START Available records
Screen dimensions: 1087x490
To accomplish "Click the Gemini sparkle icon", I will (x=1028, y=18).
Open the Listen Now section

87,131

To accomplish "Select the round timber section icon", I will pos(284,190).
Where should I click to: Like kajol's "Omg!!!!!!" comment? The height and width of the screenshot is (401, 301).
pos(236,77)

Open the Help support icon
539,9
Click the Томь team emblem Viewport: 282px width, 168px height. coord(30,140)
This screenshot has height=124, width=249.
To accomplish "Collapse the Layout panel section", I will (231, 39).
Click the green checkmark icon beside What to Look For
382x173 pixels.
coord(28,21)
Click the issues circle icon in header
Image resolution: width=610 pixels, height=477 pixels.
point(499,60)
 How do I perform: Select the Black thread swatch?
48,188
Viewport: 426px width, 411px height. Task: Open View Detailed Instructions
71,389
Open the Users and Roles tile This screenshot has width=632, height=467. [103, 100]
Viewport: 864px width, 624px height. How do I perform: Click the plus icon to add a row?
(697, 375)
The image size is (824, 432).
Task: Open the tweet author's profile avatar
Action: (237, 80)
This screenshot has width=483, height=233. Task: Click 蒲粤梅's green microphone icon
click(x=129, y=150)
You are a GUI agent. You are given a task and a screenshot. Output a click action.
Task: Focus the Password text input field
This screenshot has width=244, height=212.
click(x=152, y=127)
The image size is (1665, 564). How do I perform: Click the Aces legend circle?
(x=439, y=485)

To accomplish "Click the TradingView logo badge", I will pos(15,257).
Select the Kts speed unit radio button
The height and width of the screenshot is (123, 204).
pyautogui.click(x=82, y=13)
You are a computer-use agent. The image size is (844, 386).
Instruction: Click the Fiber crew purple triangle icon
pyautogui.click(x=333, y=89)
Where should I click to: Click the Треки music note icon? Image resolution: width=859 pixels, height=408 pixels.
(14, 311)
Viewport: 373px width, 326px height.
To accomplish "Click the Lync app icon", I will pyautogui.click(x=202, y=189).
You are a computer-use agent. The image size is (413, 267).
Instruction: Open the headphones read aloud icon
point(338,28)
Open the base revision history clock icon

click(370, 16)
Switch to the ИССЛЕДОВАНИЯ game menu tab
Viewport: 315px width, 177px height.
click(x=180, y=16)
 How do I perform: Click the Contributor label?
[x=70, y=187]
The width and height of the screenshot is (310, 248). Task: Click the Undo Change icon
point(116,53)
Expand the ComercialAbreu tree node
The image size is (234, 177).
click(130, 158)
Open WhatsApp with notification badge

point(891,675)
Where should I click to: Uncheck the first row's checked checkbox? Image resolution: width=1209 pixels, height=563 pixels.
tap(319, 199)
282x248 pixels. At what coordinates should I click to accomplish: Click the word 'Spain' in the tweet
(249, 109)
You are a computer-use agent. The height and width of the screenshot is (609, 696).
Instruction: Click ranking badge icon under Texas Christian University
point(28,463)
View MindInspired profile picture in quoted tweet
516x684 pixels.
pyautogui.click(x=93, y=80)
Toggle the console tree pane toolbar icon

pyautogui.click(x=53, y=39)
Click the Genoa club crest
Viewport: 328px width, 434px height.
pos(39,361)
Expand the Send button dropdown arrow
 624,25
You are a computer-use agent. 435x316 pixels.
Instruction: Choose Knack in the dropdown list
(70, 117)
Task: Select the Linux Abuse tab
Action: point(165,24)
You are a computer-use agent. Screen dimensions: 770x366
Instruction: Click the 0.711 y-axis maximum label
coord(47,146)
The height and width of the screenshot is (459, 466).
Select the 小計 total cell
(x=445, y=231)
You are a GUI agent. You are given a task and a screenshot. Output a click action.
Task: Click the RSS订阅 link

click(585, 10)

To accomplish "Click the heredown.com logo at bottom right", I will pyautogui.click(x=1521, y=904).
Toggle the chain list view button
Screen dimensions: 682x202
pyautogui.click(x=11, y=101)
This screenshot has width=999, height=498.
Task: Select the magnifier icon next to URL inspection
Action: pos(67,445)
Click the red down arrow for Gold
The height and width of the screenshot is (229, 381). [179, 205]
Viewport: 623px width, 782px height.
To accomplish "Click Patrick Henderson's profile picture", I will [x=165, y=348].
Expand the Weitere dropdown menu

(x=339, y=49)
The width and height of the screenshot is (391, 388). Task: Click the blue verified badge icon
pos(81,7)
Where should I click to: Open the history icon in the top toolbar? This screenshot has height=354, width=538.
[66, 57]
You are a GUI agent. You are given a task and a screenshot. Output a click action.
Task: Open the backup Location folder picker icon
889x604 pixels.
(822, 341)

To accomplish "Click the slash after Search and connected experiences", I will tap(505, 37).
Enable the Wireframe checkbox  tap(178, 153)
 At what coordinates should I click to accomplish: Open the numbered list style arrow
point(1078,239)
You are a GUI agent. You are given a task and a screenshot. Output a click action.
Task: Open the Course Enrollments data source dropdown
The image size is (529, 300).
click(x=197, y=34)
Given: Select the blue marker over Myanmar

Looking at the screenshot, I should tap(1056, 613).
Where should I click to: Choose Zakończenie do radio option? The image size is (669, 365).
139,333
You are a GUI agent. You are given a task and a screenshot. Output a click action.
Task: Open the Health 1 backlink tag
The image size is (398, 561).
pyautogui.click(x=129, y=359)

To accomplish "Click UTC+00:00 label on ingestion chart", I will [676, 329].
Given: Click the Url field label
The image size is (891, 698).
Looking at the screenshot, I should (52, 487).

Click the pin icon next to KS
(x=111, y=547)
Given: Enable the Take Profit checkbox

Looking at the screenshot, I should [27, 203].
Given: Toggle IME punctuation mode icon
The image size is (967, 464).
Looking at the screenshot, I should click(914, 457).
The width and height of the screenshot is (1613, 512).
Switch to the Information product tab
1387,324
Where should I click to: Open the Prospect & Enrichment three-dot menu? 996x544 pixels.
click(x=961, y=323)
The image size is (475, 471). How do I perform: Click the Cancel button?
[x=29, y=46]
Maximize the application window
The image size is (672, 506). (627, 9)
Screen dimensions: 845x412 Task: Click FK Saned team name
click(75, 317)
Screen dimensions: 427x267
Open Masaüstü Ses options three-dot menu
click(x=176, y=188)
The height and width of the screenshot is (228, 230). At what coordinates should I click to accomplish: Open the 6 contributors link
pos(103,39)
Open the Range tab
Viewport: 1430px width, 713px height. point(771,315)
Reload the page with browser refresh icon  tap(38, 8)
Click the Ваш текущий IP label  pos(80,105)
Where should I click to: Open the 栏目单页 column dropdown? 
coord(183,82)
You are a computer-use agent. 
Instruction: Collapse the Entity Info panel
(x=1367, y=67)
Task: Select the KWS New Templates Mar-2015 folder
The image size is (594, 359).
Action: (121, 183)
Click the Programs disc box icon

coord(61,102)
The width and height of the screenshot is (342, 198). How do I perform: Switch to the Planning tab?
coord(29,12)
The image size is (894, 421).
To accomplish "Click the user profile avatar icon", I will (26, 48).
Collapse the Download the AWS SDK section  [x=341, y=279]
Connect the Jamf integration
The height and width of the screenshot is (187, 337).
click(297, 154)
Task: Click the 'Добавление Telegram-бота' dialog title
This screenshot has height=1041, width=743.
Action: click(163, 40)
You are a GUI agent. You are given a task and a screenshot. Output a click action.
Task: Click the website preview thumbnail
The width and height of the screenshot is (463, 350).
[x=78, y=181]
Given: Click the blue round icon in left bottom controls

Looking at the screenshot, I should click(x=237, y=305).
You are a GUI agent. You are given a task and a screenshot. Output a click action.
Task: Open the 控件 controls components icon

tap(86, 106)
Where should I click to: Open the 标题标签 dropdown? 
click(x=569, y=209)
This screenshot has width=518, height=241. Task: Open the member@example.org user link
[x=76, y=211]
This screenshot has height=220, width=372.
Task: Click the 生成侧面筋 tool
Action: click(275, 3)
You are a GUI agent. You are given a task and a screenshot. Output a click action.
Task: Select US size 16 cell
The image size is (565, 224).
END Available records
Description of the task ::
Start at the first line of the entries and stop at the line that contains "This screenshot has height=124, width=249.". Repeat every line in that span exactly, and nothing beyond it.

Task solution ::
Screen dimensions: 1087x490
To accomplish "Click the Gemini sparkle icon", I will (x=1028, y=18).
Open the Listen Now section

87,131

To accomplish "Select the round timber section icon", I will pos(284,190).
Where should I click to: Like kajol's "Omg!!!!!!" comment? The height and width of the screenshot is (401, 301).
pos(236,77)

Open the Help support icon
539,9
Click the Томь team emblem Viewport: 282px width, 168px height. coord(30,140)
This screenshot has height=124, width=249.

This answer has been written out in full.